An Introduction to macOS Voice Control

Finally! A way to yell at your computer and have it actually listen.

Voice Control was first introduced in a beta for macOS Catalina. Like its name implies, it “allows you to edit text and interact with your computer by speaking to it.” If you’re using a Macbook or an iMac, good news! It already has the microphone you’ll need in order to try this out.

Much like my previous article on macOS Head Pointer, I figure I could show you how it works before I talk more about it:

In this video I am using Voice Control to scroll down the thoughtbot.com homepage, then navigating to our Services page. After that I search for “product design sprint,” then navigate from the first result to our blog post on the topic.

Why does this exist?

Not everyone uses a keyboard, mouse, or trackpad to use a computer.

Much like why Head Pointer exists, there are many permanent and situational motor control disabilities that may prevent you from using your arms or hands. They range in severity from things like a permanent spinal cord injury or Cerebral Palsy to Arthritis or circumstantially being prevented from using your hands.

A range of assistive technology options exist to help people experiencing these conditions. For voice command, the most popular options for deep, long-form use are Dragon and Talon.

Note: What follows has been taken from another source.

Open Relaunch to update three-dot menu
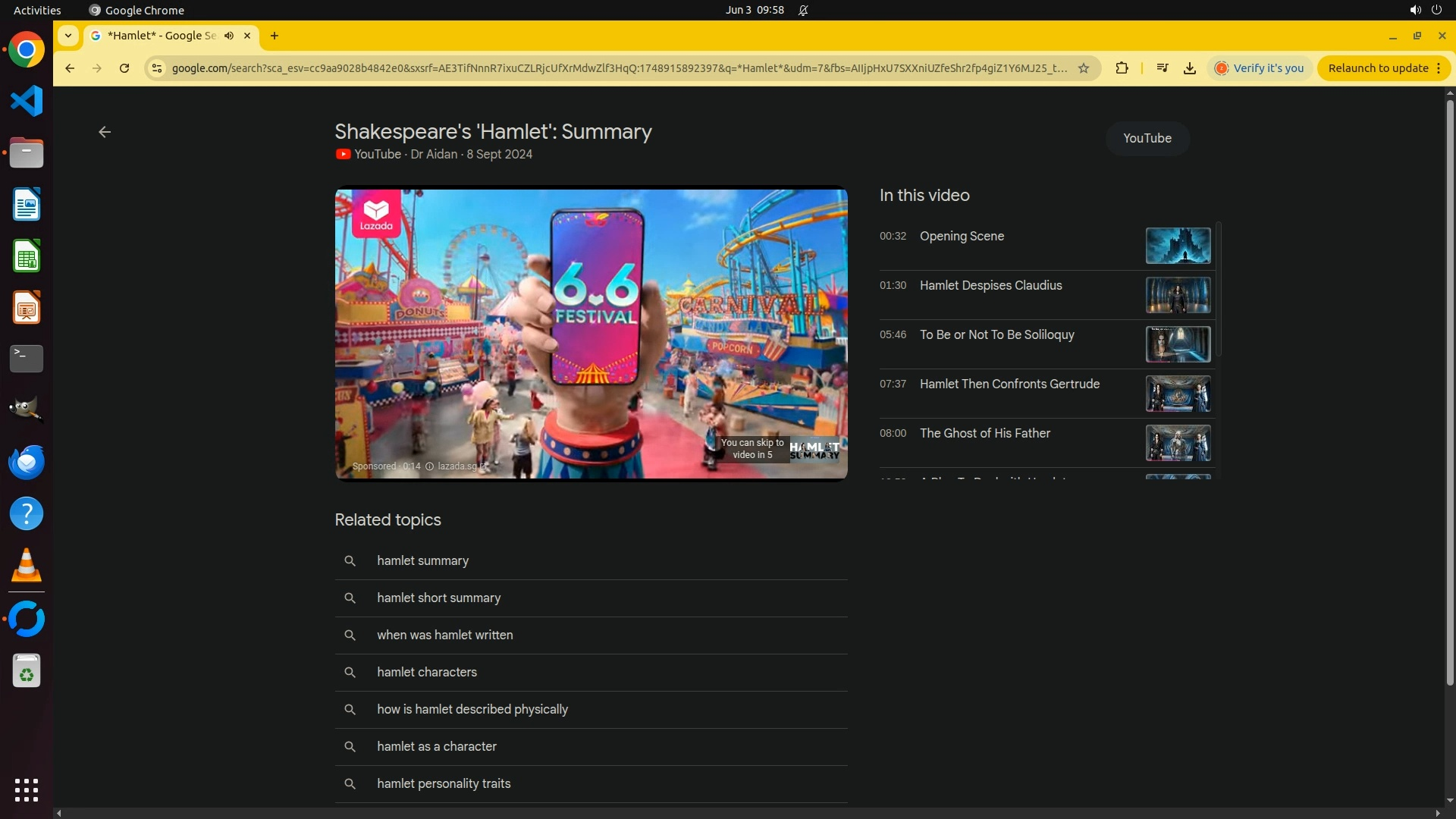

Interestingly, voice commands have become far more popular and normalized for short-form use. Think about how ubiquitous voice assistants such as Siri, Alexa, and Google are. This isn’t the first, nor will it be the last example of how assistive technology gets normalized into the mainstream.

What can I do with it?

Pretty much anything you can do with a mouse, keyboard, or trackpad you can do with Voice Control. And much like Head Tracking, that’s the whole point. Inclusive Design teaches us that providing a comparable experience is vital, and Voice Control is a perfect example of such an experience.

How can I design and develop for it?

The most reliable way to ensure your web development work can be used by Voice Control? Use semantic HTML. The reason for this is Voice Control utilizes accessible names, a core part of how assistive technology is built.

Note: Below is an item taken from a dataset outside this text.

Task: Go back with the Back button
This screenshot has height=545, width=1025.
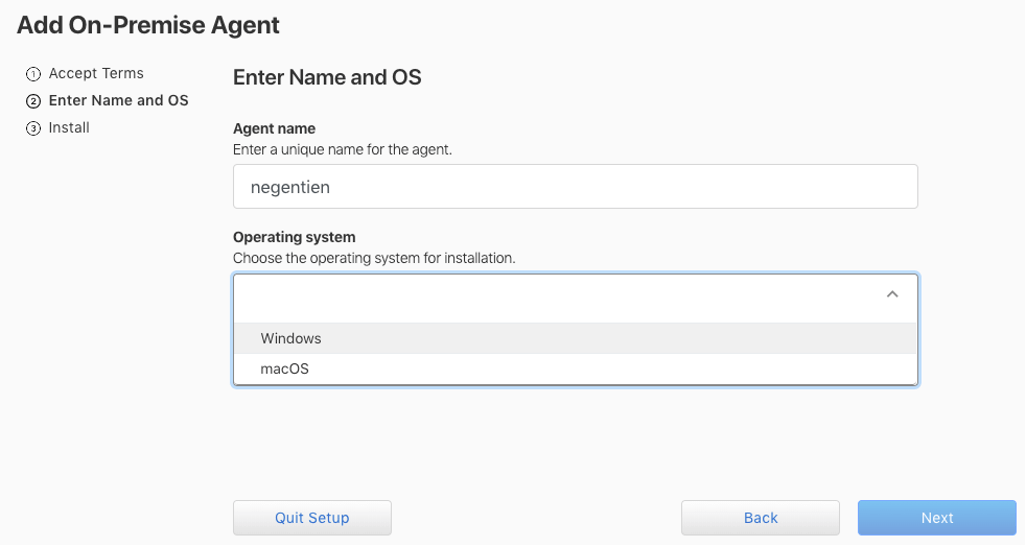Action: (760, 518)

How to create an accessible name

Consider this submit order button:

A large blue button labeled 'submit order.'

The phrase “Submit order” is a text string placed inside a button element:

<button>
  Submit order
</button>

Since we’re using a semantic button element, assistive technology not only knows that it is a mechanism it can interact with, but also that it is a button and not a link, input, or other interactive control. A semantically neutral div element will not communicate this.

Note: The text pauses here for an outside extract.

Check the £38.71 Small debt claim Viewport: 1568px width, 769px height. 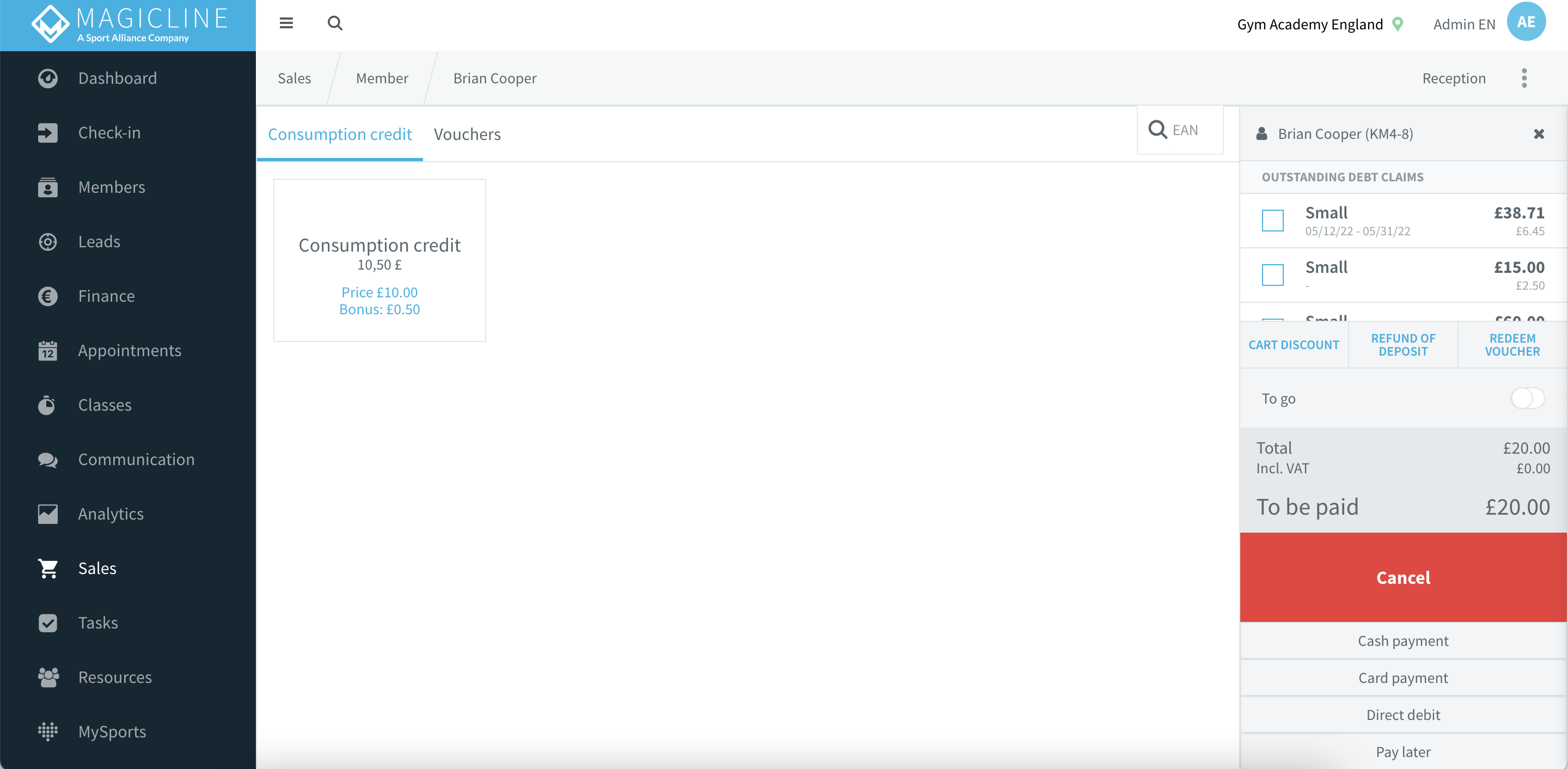(1273, 220)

Assistive technology will then look for a string inside the button element and use the information to generate an accessible name. This is how you’re able to say “submit order” and Voice Control will know what you mean.

Issues with unlabeled buttons

Providing an accessible name is also one of the reasons why it’s important to question if an icon alone is sufficient for communicating a button’s purpose:

A light gray button with a thumbs up icon

Is this like? Vote? Approve? Something else? In some countries it means something a whole lot different!

Without a visible label, a button’s purpose can be difficult to determine, and consequently use. In addition to not having an accessible name, relying on iconography alone can also run into issues with the user’s:

  • level of cognition,
  • level of technological literacy,
  • level of familiarity with the domain, and
  • cultural background.

Having a visual label is the best solution. Unfortunately, sometimes there are situations where you can’t have your way. This is especially common in working situations where there isn’t a good rapport between development and design.

In these situations there are two techniques you can use to ensure an accessible name is still provided, even though there is not a visible label present:

The first technique is to use text wrapped in a span element that is hidden visually via CSS. The second is to use the aria-label attribute:

<button>
  <svg><!-- icon markup --></svg>
  <span class="visually-hidden">Submit order</span>
</button>

<button aria-label="Submit order">
  <svg><!-- icon markup --></svg>
</button>

Of the two techniques, visually hidden via CSS is preferable. Certain browsers cannot translate labels generated with aria-label, to say nothing about ARIA’s first rule of use.

This is one of the tricky things about accessibility: something that technically works in one scenario may not be ideal for others. The key is to try and support the widest ranges of circumstance from the beginning.

Clarifying what does what

Another good practice is to ensure accessible names don’t repeat. If you have 10 “learn more” links on a single page or view, it is tough to express which link you want to take action on. A great way to address this is to specifically name what the reader will learn more about in the link’s text.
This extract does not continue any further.